Eine Ausstellung im neuen Designzentrum zeigt Albumcover, die Hamburger Gestalter entwarfen. Arbeiten von Typeholics und Rocket & Wink sind dabei.

Im Sommer 2014 eröffnete in der HafenCity ein neues Zentrum für Gestaltung namens Designxport. So sollte Design aus Hamburg einen festen Ort und die Kreativen der Stadt eine Anlaufstelle erhalten. Das Echo darauf fiel unterschiedlich aus – von „überflüssig“ bis „überfällig“ reichten die Kommentare. Zumindest klingt die aktuelle Sonderausstellung recht spannend: Es geht um die Hamburger Musikszene. Gemeint sind nicht Sänger oder Produzenten, sondern jene Menschen, die das Artwork von Tonträgern gestalten. Schließlich gibt es diverse Hamburger Designer, die damit ihren Lebensunterhalt verdienen. Die Ausstellung Cover zeigt Werke von 13 Gestaltern beziehungsweise Agenturen. Darunter Typeholics, die das psychedelische Erscheinungsbild der Platte Erdbeben von Fettes Brot verantworten. Ebenfalls ausgewählt wurden Arbeiten von Rocket & Wink, 2erpack studios, Christian Doering for Maison Blessing, Christine Krawinkel, Gudberg Nerger, Ingo Fischer, Katja Rajewski, Kerstin Holzwarth, Nic Blunck, Studio Chapeaux, We Are BüroIBüro und Alex Solman.

Text: Lena Frommeyer

 

Clueso

Der Rapper, Sänger und Songwriter aus Erfurt präsentiert sein jüngstes Werk, „Stadtrandlichter“, live in der O2 World.

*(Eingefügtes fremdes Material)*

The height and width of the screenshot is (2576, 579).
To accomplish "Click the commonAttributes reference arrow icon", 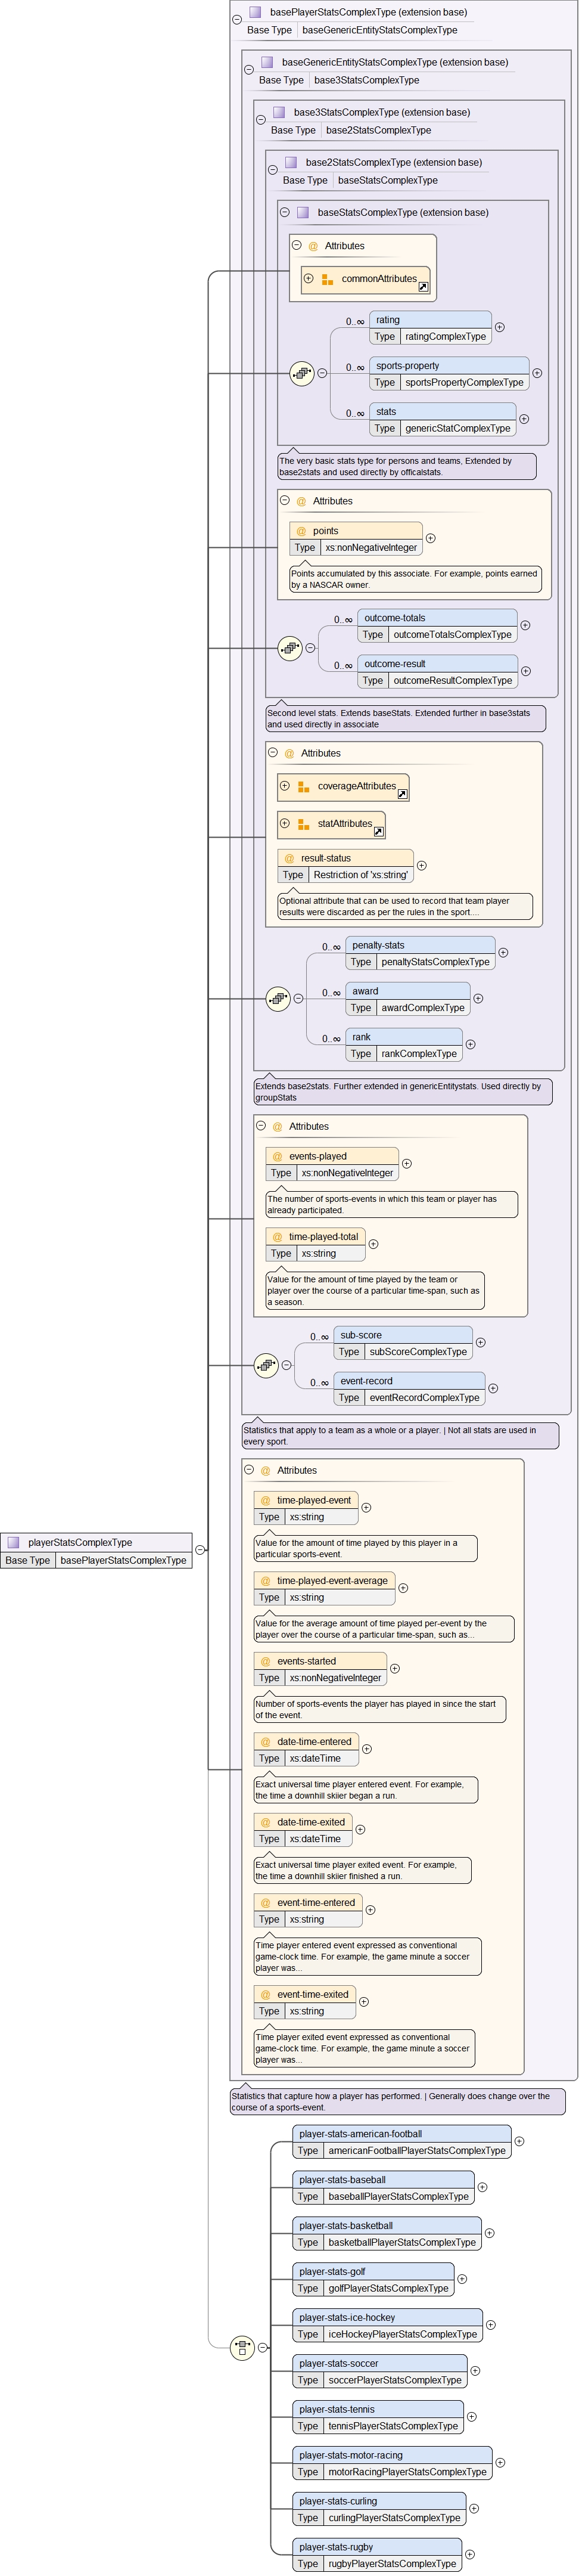I will pos(423,287).
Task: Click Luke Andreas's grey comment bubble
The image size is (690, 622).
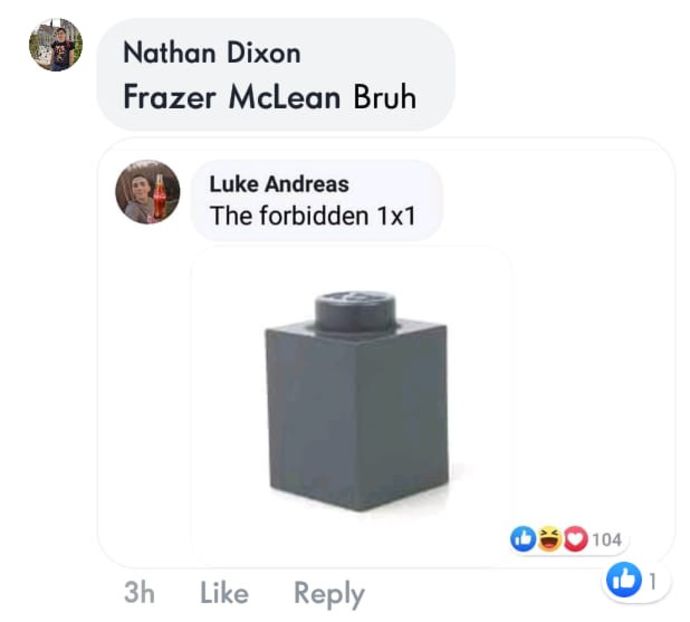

Text und Ton hieß sein Debütalbum – und den gleichen Namen trägt nun auch das eigene Label, auf dem Clueso (dessen bürgerlicher Name Thomas Hübner lautet) im September sein jüngstes Studioalbum veröffentlicht hat. Angefangen hat der gebürtige Erfurter als Hip-Hopper, auch wenn sich die Koordinaten mittlerweile deutlich in Richtung Popmusik verschoben haben. Irgendwann hat der mittlerweile 34-Jährige dann nämlich auch verstanden, dass er eine passable Singstimme hat und nicht nur Tracks, sondern auch Lieder schreiben kann. Sein jüngstes Album Stadtrandlichter setzt Clueso mit ein bisschen Elektropop harmlos modernisiert ins rechte Licht, so ist das Ganze zukunfts-, allerdings weiterhin ausbaufähig. Im Vorprogramm treten die sehenswerten AnnenMayKantereit aus Köln auf. Pünktliches Erscheinen ist also ratsam.